The rest is pretty straightforward technical support interaction via the case, phone, or chat depending on which channel of support best suits The Three S's for that case.

How do I follow up on cases?

You have two ways to interact with us on an existing case:

  1. Login to https://support.elastic.co and see all your cases either waiting on us or waiting on you.
  2. Respond to the email receipts from our system to update with your response.

There's no wrong way to interact with us. It's completely up to you and your preference.


Phone support

We've covered opening a case, which is the most common way we communicate with customers. But sometimes you need to actually speak with a human being in real time, especially when the problem you're experiencing is either very complex and/or very time sensitive in nature. Our Development, Gold, Platinum, and Enterprise subscription levels all offer phone as channel of support, so in this section we'll tell you how to use it.

If my subscription level includes phone access, how do I make use of it?

If you have a Development, Gold, Platinum, or Enterprise subscription, you are entitled to phone access.
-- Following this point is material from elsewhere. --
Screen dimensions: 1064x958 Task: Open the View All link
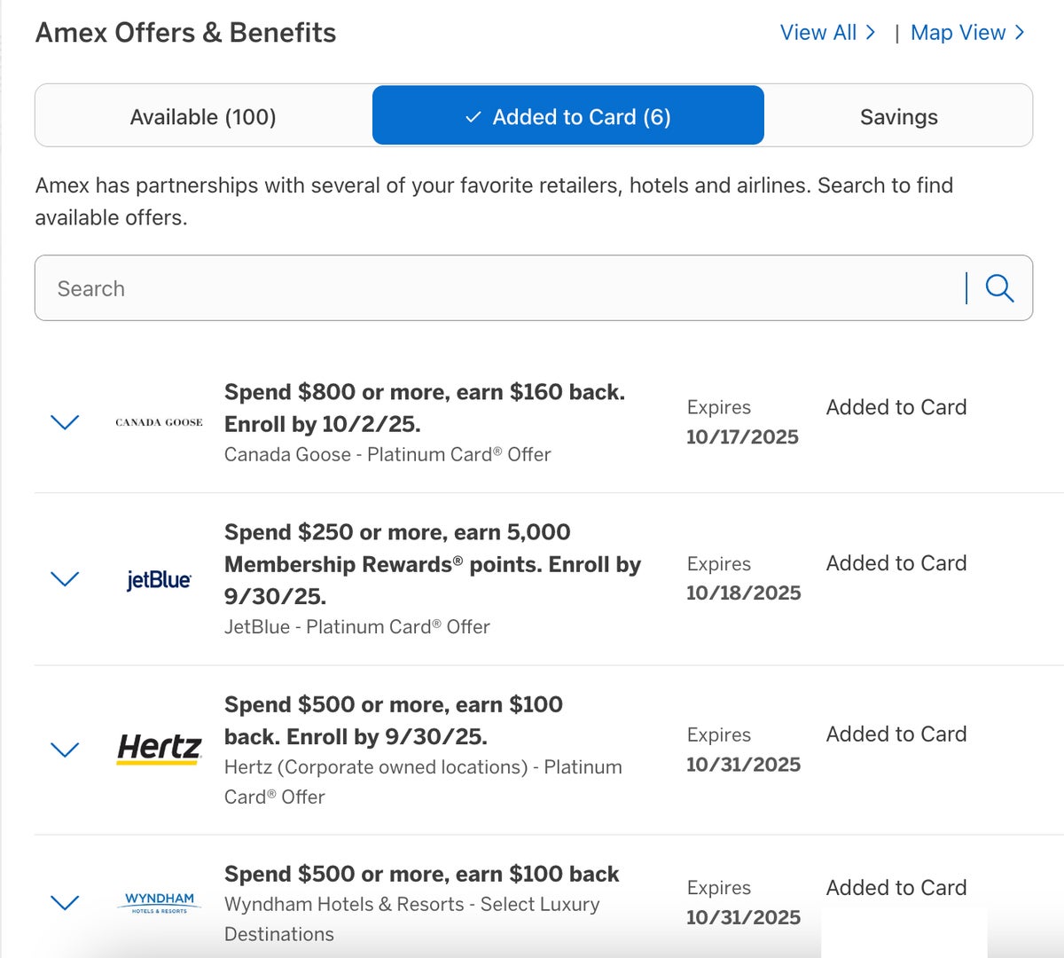826,33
Congratulations! To make use of this entitlement, all you have to do is ask. When opening a case (see previous topic), if a phone conversation is the best way to discuss the problem, let us know some dates/times you are available and we will schedule a call. Unless you tell us otherwise, we schedule the call using our own VoIP tool which allows for voice, video, and screen sharing.

Why can't I just call a number to reach you?

Eventually you will be able to just call us anytime, but at this stage in our company's size and scale we offer a scheduled call back service for phone support.

What about screen sharing?

Yes, we will be happy to take a look at anything that will help us resolve your question faster. The tool we use for phone conferences also allows you to share your screen with us. Just ask.


Making use of the community forums

As any healthy open source project would, Elasticsearch, Kibana, Beats, and Logstash have vibrant and helpful communities. We understand you have chosen to become our customer because you want the assurance of high-quality support, single source of truth, and committed response times — and we can't thank you enough! But that doesn't mean our open source communities can't be a useful resource for you.

So, where are these communities?

Such a simple question, but a good one. The best place to start is /community which lists all the best community resources. The most commonly used resources are our community forums on discuss.elastic.co.

Feel free to use these forums as sources of information and for general discussions. Of course, as a customer you do not need to rely on these communities for your critical or confidential support needs, and we strongly recommend against posting any time-sensitive requests here — you have us for that!


* The self-managed Gold Subscription tier is no longer available for new customers; only Elastic Cloud Gold is available. Customers with existing self-managed Gold Subscriptions will continue to be supported through the end of its current subscription term.